■ Directions for this task
Please reproduce each line of the data below as it stands.

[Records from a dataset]
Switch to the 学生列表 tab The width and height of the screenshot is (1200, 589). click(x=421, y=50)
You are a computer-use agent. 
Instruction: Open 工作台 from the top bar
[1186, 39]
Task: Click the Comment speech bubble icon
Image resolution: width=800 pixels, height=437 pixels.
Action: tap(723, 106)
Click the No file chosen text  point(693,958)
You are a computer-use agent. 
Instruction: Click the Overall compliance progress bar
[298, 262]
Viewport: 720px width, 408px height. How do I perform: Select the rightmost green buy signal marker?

■ Finished task
Switch to the 学生列表 tab The width and height of the screenshot is (1200, 589). click(x=421, y=50)
You are a computer-use agent. 
Instruction: Open 工作台 from the top bar
[1186, 39]
Task: Click the Comment speech bubble icon
Image resolution: width=800 pixels, height=437 pixels.
Action: tap(723, 106)
Click the No file chosen text  point(693,958)
You are a computer-use agent. 
Instruction: Click the Overall compliance progress bar
[298, 262]
Viewport: 720px width, 408px height. How do I perform: Select the rightmost green buy signal marker?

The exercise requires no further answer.